(SUPPLIED RECORDS):
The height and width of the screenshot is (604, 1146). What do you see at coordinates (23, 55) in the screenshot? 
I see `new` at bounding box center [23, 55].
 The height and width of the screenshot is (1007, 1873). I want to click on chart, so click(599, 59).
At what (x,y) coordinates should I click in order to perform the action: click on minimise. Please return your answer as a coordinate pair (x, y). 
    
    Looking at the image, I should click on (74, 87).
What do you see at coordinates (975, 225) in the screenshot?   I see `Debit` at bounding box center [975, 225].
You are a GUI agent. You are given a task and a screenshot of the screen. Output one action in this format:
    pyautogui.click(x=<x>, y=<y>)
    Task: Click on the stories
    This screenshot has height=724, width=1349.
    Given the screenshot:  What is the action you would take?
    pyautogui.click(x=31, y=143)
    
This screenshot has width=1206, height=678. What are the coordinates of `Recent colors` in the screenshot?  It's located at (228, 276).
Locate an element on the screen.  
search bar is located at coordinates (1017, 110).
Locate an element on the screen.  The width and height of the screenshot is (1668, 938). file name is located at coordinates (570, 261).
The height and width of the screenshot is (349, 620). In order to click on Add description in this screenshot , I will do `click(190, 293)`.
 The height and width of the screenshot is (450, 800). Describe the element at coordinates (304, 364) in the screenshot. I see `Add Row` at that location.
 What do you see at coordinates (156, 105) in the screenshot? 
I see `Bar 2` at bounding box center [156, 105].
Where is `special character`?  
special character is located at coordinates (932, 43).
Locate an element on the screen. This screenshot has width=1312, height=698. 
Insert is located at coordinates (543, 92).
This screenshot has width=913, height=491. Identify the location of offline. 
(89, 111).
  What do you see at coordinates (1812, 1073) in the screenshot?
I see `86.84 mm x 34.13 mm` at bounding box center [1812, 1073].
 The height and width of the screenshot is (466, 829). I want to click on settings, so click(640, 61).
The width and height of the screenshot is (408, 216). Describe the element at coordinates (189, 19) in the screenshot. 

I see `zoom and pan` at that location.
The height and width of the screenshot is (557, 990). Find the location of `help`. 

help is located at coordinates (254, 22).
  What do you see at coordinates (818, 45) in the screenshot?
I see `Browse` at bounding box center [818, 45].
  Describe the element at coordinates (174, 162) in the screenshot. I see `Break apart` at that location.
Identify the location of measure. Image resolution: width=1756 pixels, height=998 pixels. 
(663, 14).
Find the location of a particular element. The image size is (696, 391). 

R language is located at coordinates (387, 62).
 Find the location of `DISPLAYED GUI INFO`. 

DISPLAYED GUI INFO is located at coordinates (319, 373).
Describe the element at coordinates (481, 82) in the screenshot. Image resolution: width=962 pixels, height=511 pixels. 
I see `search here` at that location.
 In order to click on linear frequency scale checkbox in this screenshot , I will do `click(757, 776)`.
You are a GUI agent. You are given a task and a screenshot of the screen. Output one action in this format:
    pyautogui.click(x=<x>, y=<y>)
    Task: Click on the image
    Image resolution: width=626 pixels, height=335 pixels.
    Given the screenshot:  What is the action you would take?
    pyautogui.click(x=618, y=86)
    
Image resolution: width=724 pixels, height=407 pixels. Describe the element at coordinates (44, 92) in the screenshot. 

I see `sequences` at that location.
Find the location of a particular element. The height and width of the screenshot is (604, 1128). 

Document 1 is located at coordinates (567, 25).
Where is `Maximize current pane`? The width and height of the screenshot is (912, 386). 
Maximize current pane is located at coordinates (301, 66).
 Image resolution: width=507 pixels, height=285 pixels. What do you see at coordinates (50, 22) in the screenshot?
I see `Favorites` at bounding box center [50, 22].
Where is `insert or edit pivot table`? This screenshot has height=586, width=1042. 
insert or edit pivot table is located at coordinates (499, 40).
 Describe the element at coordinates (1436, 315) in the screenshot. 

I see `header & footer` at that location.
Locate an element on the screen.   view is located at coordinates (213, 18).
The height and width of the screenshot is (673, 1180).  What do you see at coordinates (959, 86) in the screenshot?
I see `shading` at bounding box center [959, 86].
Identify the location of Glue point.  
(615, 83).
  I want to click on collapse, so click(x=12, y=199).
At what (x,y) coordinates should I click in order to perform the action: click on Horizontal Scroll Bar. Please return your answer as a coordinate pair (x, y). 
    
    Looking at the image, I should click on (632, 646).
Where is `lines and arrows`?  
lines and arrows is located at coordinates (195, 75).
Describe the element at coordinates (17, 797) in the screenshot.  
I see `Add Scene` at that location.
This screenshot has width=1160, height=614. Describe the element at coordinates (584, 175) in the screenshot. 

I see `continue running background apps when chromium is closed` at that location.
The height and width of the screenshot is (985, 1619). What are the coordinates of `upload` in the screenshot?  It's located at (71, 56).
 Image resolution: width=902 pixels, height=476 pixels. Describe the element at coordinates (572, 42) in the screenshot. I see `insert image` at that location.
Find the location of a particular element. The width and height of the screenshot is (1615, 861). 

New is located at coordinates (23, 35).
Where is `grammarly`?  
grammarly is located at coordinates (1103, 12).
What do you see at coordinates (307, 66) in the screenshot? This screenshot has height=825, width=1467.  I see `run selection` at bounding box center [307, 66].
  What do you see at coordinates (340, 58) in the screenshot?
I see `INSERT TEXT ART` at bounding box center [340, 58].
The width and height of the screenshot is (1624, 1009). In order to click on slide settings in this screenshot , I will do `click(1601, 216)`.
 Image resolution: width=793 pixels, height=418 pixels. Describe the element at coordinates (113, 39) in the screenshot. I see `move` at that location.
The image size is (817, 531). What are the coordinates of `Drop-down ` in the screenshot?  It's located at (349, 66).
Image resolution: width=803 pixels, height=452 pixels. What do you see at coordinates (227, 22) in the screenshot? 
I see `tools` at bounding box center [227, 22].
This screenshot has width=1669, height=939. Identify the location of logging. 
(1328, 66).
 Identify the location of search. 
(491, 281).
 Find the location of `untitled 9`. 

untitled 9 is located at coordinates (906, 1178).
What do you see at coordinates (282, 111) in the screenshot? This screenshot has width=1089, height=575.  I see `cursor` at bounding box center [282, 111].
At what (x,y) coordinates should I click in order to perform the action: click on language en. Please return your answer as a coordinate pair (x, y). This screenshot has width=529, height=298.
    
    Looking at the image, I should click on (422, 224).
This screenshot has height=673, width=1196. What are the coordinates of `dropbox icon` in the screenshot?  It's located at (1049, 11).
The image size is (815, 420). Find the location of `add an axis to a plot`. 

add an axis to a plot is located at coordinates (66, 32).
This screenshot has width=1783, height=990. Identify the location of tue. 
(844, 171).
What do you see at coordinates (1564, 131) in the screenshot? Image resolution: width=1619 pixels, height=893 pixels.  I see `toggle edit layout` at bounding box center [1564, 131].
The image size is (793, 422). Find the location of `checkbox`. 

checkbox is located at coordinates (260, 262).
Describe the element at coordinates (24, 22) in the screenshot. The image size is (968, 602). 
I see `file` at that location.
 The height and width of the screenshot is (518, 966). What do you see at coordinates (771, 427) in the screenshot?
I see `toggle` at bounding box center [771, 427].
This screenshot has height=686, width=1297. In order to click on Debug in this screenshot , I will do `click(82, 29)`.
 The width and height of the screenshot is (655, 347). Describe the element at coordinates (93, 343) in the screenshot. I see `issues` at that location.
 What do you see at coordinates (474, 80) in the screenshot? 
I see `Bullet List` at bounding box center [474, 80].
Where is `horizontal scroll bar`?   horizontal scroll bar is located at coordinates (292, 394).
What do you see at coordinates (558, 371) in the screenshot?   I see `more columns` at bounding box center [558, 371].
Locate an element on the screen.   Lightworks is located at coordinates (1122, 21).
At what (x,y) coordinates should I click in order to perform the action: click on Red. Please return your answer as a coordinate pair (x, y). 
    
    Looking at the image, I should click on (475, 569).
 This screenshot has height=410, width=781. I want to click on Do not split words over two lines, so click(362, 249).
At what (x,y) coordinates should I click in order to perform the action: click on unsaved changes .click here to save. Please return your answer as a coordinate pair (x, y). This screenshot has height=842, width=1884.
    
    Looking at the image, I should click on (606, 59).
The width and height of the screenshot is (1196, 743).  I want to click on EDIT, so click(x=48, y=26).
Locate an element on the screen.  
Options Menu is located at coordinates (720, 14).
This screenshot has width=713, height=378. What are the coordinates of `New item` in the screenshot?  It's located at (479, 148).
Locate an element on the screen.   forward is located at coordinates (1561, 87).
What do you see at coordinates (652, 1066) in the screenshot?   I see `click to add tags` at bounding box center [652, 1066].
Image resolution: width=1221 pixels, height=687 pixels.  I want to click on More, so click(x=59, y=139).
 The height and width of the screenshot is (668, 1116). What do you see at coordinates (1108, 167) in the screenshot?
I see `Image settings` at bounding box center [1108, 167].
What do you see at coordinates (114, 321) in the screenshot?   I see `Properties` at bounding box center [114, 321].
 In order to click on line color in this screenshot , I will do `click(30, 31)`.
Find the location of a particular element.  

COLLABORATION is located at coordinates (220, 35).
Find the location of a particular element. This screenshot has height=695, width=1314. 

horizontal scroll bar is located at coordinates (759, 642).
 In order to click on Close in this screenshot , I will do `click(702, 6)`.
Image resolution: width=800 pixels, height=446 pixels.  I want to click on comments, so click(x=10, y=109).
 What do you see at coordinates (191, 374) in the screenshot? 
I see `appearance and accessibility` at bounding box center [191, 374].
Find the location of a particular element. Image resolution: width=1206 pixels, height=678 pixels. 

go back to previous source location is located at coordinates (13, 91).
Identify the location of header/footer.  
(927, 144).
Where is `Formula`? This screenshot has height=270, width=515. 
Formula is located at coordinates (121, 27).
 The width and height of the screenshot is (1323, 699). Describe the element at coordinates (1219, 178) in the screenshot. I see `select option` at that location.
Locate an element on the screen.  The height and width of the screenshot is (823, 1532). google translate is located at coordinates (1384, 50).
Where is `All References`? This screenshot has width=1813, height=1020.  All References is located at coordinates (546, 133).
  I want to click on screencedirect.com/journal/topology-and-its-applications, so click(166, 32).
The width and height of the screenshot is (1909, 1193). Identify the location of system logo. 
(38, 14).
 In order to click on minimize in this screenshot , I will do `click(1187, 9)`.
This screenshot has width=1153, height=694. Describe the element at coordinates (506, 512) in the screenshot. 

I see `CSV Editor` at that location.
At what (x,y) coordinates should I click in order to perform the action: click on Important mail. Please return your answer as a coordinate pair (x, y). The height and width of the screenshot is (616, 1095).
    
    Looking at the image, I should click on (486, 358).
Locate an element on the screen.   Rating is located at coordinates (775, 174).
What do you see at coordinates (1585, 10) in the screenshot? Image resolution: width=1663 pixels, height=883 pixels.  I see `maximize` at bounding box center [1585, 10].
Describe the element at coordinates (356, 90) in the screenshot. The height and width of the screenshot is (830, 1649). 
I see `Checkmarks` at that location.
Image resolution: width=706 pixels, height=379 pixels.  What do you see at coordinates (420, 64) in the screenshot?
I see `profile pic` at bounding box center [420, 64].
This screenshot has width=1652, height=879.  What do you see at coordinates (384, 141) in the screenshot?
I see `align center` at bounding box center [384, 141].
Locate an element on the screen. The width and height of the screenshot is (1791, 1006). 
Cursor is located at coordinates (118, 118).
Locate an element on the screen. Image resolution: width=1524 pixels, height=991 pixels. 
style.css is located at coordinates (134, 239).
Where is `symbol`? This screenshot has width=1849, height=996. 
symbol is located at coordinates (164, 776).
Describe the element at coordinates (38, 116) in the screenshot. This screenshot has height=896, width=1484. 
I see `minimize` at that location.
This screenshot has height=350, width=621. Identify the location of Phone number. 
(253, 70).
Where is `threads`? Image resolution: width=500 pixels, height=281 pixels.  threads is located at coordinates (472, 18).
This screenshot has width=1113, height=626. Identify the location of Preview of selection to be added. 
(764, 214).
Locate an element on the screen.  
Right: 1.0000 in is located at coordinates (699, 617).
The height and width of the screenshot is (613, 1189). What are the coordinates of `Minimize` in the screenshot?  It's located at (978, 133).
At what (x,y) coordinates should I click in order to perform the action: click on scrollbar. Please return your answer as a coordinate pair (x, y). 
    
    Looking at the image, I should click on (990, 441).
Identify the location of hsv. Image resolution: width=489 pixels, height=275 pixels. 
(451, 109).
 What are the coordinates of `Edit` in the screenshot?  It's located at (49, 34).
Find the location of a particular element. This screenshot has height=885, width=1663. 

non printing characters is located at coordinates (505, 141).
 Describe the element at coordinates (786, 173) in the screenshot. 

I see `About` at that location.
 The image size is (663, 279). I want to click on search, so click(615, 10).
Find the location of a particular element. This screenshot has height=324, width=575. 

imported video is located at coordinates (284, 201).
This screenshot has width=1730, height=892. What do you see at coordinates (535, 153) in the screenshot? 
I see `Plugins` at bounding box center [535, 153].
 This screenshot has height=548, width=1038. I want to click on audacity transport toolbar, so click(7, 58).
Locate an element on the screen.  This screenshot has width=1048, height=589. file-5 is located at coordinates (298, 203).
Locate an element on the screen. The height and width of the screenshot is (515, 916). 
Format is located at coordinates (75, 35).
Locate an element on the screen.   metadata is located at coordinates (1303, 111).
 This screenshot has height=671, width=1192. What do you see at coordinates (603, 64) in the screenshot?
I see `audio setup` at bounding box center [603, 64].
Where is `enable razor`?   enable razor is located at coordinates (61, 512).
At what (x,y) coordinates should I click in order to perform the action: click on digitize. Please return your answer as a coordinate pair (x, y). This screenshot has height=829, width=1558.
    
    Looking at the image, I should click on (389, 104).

(TO BE DONE):
Turn the material above, from the line with "Image resolution: width=800" to the line with "The width and height of the screenshot is (1323, 699).", into a numbered list, leaving out blank lines.

(EXERCISE ANSWER):
1. Image resolution: width=800 pixels, height=446 pixels.  I want to click on comments, so click(x=10, y=109).
2.  What do you see at coordinates (191, 374) in the screenshot? 
3. I see `appearance and accessibility` at bounding box center [191, 374].
4. Find the location of a particular element. Image resolution: width=1206 pixels, height=678 pixels. 
5. go back to previous source location is located at coordinates (13, 91).
6. Identify the location of header/footer.  
7. (927, 144).
8. Where is `Formula`? This screenshot has height=270, width=515. 
9. Formula is located at coordinates (121, 27).
10.  The width and height of the screenshot is (1323, 699). Describe the element at coordinates (1219, 178) in the screenshot. I see `select option` at that location.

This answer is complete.